Этими прекрасными строками можно было бы и закончить. Но следует сказать хотя бы несколько слов об отношении к старости в современном Китае. Опросы общественного мнения показывают, что молодые люди в большинстве не возражают против сохранения (скорее — возрождения) в обществе традиционных ценностей — сыновней почтительности, уважения к старшим. Вот только есть ли для этого соответствующие условия? Суровые меры по ограничению рождаемости привели к тому, что в городских семьях редко бывает больше одного ребенка. Тут уж не до строгостей традиционного воспитания. Недаром этих единственных деток называют императорами — ведь это они повелевают в семье, а бабушки-дедушки да и родители пылинки с них сдувают.

Мне самому доводилось видеть в набитом пекинском автобусе поразительную сцену: на освободившееся место старуха-мать заботливо усадила сына, молоденького солдатика в форме, с румянцем во всю щеку, а сама осталась стоять, с умилением поглядывая на своего дитятю…

Другое дело, что реальная жизнь всегда далека от идеала — и в традиционном Китае умирали нищие, всеми покинутые старики, и далеко не все сыновья являли собой пример образцовой почтительности, и в патриархальной семье не всегда царил лад. Так что многое из описанного в этом очерке — скорее норма культуры, чем ее повседневность. Об этом стоит помнить.

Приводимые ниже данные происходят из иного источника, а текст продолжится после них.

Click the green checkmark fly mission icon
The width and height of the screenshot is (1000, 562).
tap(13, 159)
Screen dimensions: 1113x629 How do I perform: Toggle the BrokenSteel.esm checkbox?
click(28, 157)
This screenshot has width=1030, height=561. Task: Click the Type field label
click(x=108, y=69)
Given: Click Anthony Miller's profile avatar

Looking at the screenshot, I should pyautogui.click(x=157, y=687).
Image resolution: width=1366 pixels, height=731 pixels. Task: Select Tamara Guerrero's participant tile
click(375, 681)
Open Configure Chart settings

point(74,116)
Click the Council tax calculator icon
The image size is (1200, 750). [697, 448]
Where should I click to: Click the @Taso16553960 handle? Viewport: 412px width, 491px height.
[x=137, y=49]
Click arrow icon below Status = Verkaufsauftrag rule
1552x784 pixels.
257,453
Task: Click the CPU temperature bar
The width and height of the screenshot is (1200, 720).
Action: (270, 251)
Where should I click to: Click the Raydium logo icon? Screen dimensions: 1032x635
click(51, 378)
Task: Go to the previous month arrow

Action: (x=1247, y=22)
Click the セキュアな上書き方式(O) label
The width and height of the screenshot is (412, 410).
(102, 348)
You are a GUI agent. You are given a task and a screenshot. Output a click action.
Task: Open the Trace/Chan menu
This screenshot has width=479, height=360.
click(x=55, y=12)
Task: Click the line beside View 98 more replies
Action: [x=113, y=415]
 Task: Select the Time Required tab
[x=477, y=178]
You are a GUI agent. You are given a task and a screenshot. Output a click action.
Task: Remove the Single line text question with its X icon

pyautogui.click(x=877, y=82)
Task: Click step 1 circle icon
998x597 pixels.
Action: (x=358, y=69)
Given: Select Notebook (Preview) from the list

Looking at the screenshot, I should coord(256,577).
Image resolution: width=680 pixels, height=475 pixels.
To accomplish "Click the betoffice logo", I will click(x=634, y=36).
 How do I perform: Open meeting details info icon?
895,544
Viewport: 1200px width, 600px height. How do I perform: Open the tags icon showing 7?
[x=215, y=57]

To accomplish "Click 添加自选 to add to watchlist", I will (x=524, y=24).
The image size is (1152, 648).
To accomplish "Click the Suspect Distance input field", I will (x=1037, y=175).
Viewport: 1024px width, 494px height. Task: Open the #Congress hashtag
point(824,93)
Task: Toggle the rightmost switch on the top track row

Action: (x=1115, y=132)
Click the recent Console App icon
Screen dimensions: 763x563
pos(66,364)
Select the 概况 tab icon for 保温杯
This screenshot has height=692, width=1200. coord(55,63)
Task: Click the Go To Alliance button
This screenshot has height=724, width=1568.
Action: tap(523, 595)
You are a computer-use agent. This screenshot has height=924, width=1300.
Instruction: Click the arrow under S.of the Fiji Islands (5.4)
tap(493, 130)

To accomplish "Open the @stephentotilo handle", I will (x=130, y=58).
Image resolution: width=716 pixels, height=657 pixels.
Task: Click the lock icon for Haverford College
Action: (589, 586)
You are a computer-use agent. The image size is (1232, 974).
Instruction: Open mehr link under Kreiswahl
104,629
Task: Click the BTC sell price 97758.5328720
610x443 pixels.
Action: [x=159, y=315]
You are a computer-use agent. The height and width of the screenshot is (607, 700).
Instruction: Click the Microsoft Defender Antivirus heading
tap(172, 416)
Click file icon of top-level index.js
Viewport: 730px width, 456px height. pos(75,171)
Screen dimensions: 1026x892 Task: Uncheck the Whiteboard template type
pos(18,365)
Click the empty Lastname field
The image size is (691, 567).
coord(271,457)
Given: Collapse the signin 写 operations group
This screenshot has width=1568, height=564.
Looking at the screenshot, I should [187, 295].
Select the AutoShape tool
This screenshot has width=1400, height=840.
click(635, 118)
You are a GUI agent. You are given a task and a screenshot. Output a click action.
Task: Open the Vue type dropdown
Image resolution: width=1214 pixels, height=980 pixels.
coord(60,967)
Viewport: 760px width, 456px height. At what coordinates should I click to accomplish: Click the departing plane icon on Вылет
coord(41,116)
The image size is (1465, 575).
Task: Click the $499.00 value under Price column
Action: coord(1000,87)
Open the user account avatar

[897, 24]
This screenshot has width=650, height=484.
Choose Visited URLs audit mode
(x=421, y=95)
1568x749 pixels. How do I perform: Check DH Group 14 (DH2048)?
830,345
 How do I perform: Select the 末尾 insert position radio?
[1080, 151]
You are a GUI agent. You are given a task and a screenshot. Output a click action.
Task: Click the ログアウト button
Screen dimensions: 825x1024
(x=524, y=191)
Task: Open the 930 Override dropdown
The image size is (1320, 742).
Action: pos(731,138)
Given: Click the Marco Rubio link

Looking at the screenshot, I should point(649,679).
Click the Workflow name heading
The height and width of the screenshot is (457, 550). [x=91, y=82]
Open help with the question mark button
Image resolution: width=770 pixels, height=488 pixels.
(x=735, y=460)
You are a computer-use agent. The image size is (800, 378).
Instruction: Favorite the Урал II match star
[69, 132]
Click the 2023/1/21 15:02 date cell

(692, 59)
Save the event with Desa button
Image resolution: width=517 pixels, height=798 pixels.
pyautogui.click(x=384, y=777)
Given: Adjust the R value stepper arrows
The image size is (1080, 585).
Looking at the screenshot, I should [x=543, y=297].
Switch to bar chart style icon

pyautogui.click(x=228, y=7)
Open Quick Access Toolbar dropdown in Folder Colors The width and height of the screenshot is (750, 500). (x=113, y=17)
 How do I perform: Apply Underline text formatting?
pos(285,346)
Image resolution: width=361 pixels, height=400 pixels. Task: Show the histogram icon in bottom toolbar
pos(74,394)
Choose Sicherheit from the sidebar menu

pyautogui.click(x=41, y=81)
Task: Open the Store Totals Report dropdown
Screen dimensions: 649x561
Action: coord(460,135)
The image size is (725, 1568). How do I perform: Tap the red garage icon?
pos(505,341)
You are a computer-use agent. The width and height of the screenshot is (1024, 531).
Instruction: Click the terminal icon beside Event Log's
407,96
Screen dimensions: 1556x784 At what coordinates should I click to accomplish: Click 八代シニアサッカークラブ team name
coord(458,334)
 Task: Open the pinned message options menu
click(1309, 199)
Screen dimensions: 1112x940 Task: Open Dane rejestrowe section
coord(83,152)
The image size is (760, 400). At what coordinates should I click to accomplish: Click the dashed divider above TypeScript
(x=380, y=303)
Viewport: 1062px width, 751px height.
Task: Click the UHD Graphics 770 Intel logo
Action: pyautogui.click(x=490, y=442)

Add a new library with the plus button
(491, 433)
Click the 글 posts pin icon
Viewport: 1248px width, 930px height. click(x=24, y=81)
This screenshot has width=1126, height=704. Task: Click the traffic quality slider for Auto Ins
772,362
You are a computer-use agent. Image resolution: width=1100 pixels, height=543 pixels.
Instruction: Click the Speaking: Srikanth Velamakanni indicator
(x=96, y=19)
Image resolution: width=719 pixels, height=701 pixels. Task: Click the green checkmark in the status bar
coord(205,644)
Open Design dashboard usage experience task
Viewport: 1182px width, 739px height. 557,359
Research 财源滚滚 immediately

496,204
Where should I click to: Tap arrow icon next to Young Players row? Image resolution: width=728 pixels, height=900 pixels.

[1] Слово лао записывается одним знаком-иероглифом, который восходит к архаическому рисунку, изображавшему согбенного человека с длинными всклокоченными волосами (возможно, символ мудрости), который опирается на палку. Современное слово охватывает широкий круг значений от основных «старый, пожилой, дряхлый, почтенный, уважаемый, изношенный, ветхий» (то же в форме существительного и глагола) до периферийных вроде «терять, умирать», а также образует множество сочетаний со значением старшинства и родства, например, лаоцзур — предок, лаоэр— второй брат и т. п.

[2] Алексеев В. М. В старом Китае. Дневник путешествия 1907 года. М., 1958. С. 47–48.

[3] Алексеев В. М. Указ. соч. С. 114.

[4] Показательно, что, когда в конце ХIХ века в Японии началась переоценка традиционных ценностей, во многом общих с Китаем, некий радикальный реформатор, имея в виду эту притчу, с насмешкой заметил, что мальчику следовало бы не героизм проявлять, а заработать на сетку от комаров. Даже «прогрессивная общественность» расценила это замечание как неуместный цинизм.

[5] Алексеев В. М. Китайская литература. М., 1978. С. 467–468.

[6] Комментарий Чжу Си дан в переводе В. М. Алексеева. См.: Алексеев В. М. Китайская литература. C. 452.

[7] Алексеев В. М. Китайская литература. С. 431.

[8] Вот один из многочисленных примеров. Известный ученый Шэнь Дэ-цянь (1673–1769) только с семнадцатой (!) попытки в возрасте 66 лет сдал экзамен и получил должность. За это был поощрен императором Цянь-луном, который дважды удостоил его высочайшей чести, написав предисловия к двум трудам Шэня.

[9] Если не оговорено иное, стихи даны в переводе автора статьи.

[10] Напрашивающиеся здесь, как и раньше при обсуждении почитания родителей, параллели с христианством подробно рассмотрены и убедительно опровергнуты С. С. Аверинцевым, к статье которого я и отсылаю читателя. См.: Аверинцев С. С. Западно-восточные размышления, или О несходстве сходного // Восток–Запад. Исследования. Переводы. Публикации. М., 1988. С. 37–39.

[11] Здесь и выше при изложении идеологии даосизма использована книга Е. А. Торчинова «Даосские практики» (СПб., 2001).

[12] Ермаков М. Е. Мир китайского буддизма. СПб., 1994. С. 155.

[13] Врата Пустоты — буддийское учение.